For intense exercise and training, 4-8 grams before a workout and 4-8 grams after is optimal. Smaller dosages are still effective, but the higher doses are linked to increased performance and recovery. Also, for cardio, BCAA’s immediately before or during the workout will increase performance.
Taking them as a post workout drink or with a meal will speed the replacement of BCAA’s in the muscles when they need them. This can also help prevent overtraining. It’s best to take your BCAA’s separate from the other amino acids because they will dominate the race for entry into the bodies’ systems.
I take approximately 4.5g with my preworkout drink and 4.5g with my post workout drink. Normally I only take BCAA’s on workout days, but I will be taking at least 5g on my off days now.
- Research shows that individuals with a higher BCAA intake in their diets have lower rates of obesity, lower body weight, and better body composition
- BCAAs will minimize the cortisol response that comes from the stress of exercise.
- Two studies highlight the role of BCAAs in decreasing muscle protein degradation. A 2010 study found that taking BCAAs in conjunction with resistance training produces significantly higher testosterone levels than a placebo. Participants who took BCAAs also had a lower cortisol response.
- A University of Birmingham study found that taking BCAAs at strategic points throughout the day will significantly reduce delayed onset muscle soreness (DOMS) from high-intensity eccentric training.
- Increases mood and mental function, and decreases depression
- Helps protect the liver and improve insulin sensitivity and glucose tolerance. A study in the journal Diabetologia found that the individuals who were in a weight loss study who lost the most weight had the highest BCAA levels
BCAA Side Effects
Branched-chain amino acids appear to be safe for most people when used for up to 6 months. Some side effects are known to occur, such as fatigue and loss of coordination. Branched-chain amino acids should be used cautiously before or during activities where performance depends on motor coordination, such as driving.
Special Precautions & Warnings:
Pregnancy and breast-feeding: Not enough is known about the use of branched-chain amino acids during pregnancy and breast-feeding. Stay on the safe side and avoid use.

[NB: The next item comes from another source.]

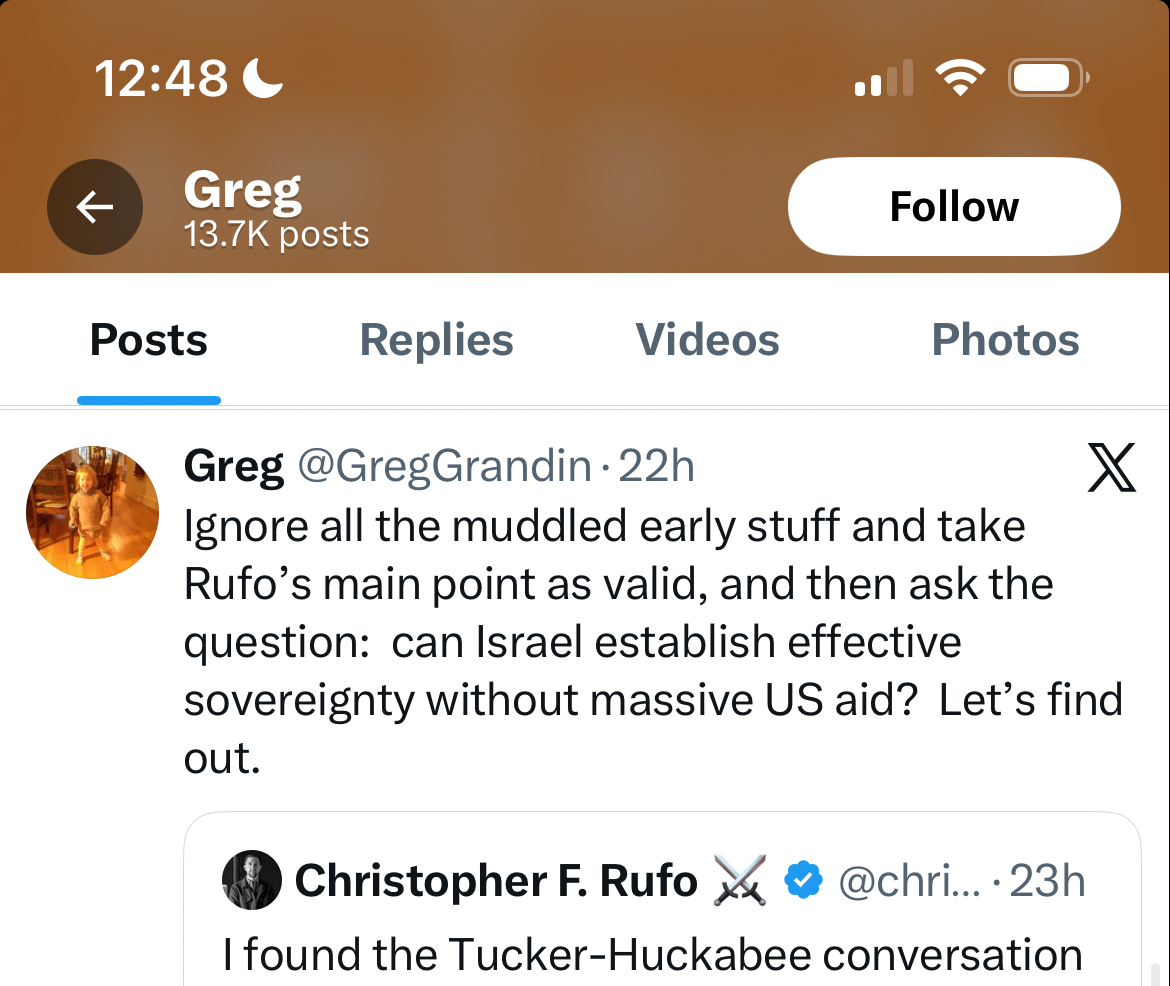1170x986 pixels.
Task: Click the blue verified badge
Action: (x=802, y=880)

Amyotrophic lateral sclerosis (ALS, Lou Gehrig’s disease): The use of branched-chain amino acids has been linked with lung failure and higher death rates when used in patients with ALS. If you have ALS, don’t use branched-chain amino acids until more is known.
Branched-chain ketoaciduria: Seizures and severe mental and physical retardation can result if intake of branched-chain amino acids is increased. Don’t use branched-chain amino acids if you have this condition.

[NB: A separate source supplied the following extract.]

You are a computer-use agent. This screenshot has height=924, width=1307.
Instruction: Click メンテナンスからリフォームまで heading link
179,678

Chronic alcoholism: Dietary use of branched-chain amino acids in alcoholics has been associated with liver disease leading to brain damage (hepatic encephalopathy).
Low blood sugar in infants: Intake of one of the branched-chain amino acids, leucine, has been reported to lower blood sugar in infants with a condition called idiopathic hypoglycemia. This term means they have low blood sugar, but the cause is unknown. Some research suggests leucine causes the pancreas to release insulin, and this lowers blood sugar.
Surgery: Branched-chain amino acids might affect blood sugar levels, and this might interfere with blood sugar control during and after surgery. Stop using branched-chain amino acids at least 2 weeks before a scheduled surgery.